The partitions follow a naming converntion

[pricing tier]-[instance type]-[no of cpus-per-node]

So, for example the partition spot-hbv3-120 is for spot priced hbv3 instances with 120 CPUs per node, while paygo-hc-44 is for pay-as-you-go priced hc instances with 44 CPUs per node.

Compute Instances

The instance types currently available are listed below:

Instance type CPU model vCPUS GPU model vGPUS
fsv2 Intel Skylake 2,4,8,16,32,48,64,72 - -
hb AMD Epyc Naples 60 - -
hbv2 AMD Epyc Rome 120 - -
hbv3 AMD Epyc Milan 120 - -
hc Intel Skylake 44 - -
ncv3 Intel Broadwell 6 Tesla V100 1
ncv3 Intel Broadwell 12 Tesla V100 2
ncv3 Intel Broadwell 24 Tesla V100 4
ncv3r Intel Broadwell 24 Tesla V100 4
ndv2 Intel Skylake 40 Tesla V100 8

As mentioned above these instances are referenced in the slurm partition, along with the number of CPUs and the pricing tier.

Instance types

You can read more about the instance types here: https://docs.microsoft.com/en-us/azure/virtual-machines/sizes including the specs for each instance type.

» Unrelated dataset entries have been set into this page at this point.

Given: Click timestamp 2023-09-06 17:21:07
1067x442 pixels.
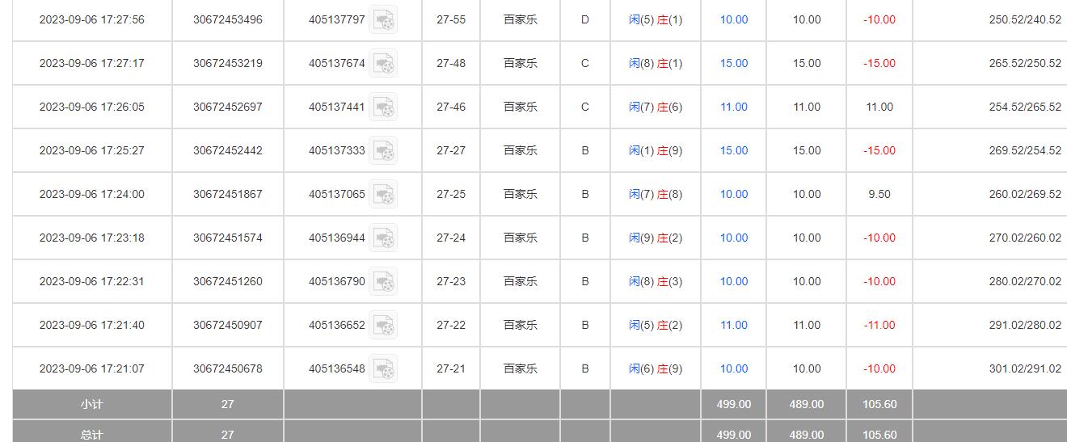Looking at the screenshot, I should tap(91, 368).
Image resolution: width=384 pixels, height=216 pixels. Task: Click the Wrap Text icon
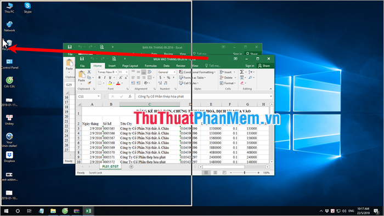(x=150, y=72)
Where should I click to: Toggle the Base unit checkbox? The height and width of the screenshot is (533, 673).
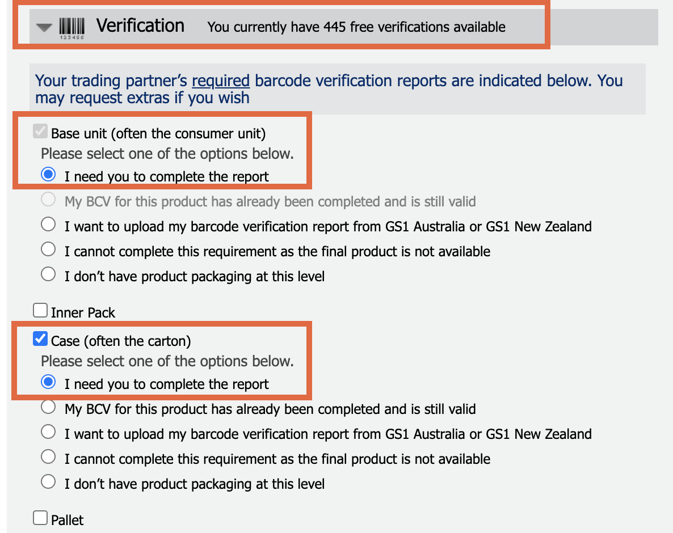pos(40,131)
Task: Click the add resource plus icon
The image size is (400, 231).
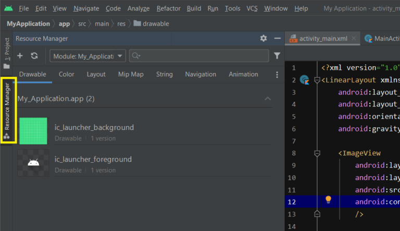Action: [x=20, y=56]
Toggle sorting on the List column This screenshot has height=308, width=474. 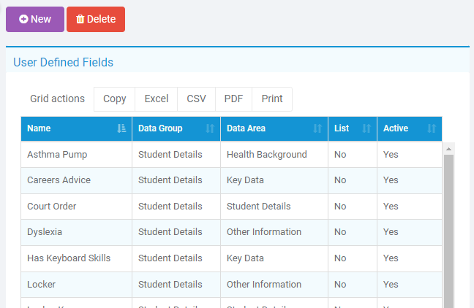366,128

Choosing the right instance

Choosing the correct compute instance and partition will depend primarily on the code/caculation you are running, but it also will depend on cost, runtime and whether an interruption is acceptable (more on that in spot vs pay-as-you-go).

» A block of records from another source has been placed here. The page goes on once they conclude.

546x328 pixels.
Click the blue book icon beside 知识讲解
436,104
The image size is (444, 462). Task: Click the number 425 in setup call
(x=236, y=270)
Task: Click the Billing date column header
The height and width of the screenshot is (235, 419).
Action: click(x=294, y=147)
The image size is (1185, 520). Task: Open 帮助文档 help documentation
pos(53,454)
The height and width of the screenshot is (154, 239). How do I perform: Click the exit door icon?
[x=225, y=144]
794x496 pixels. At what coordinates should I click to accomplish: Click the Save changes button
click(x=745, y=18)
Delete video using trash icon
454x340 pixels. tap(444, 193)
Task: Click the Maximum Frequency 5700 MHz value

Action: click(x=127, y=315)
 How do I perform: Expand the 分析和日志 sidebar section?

The compute instances listed above can be seperated into different types as described by azure:

  • High performance compute: hb, hbv2, hbv3 & hc series
  • GPU enabled: ncv3, ncv3r, & ndv2
  • Compute Optimised: fsv2

The descriptions of the instances provided by Azure are as follows:

  • High Performance Compute: Our fastest and most powerful CPU virtual machines with optional high-throughput network interfaces (RDMA).
  • GPU enabled: Specialized virtual machines targeted for heavy graphic rendering and video editing, as well as model training and inferencing (ND) with deep learning. Available with single or multiple GPUs.
  • Compute Optimised: High CPU-to-memory ratio. Good for medium traffic web servers, network appliances, batch processes, and application servers.

Briefly:

  • The hb* instances are suggested for applications driven by memory bandwidth such as OpenFOAM and ANSYS.
  • The hc* & f* instances are suggested for applications driven by compute such as HPL and ORCA.
  • The n* partitions are for GPU accelerated workloads and visualization sessions.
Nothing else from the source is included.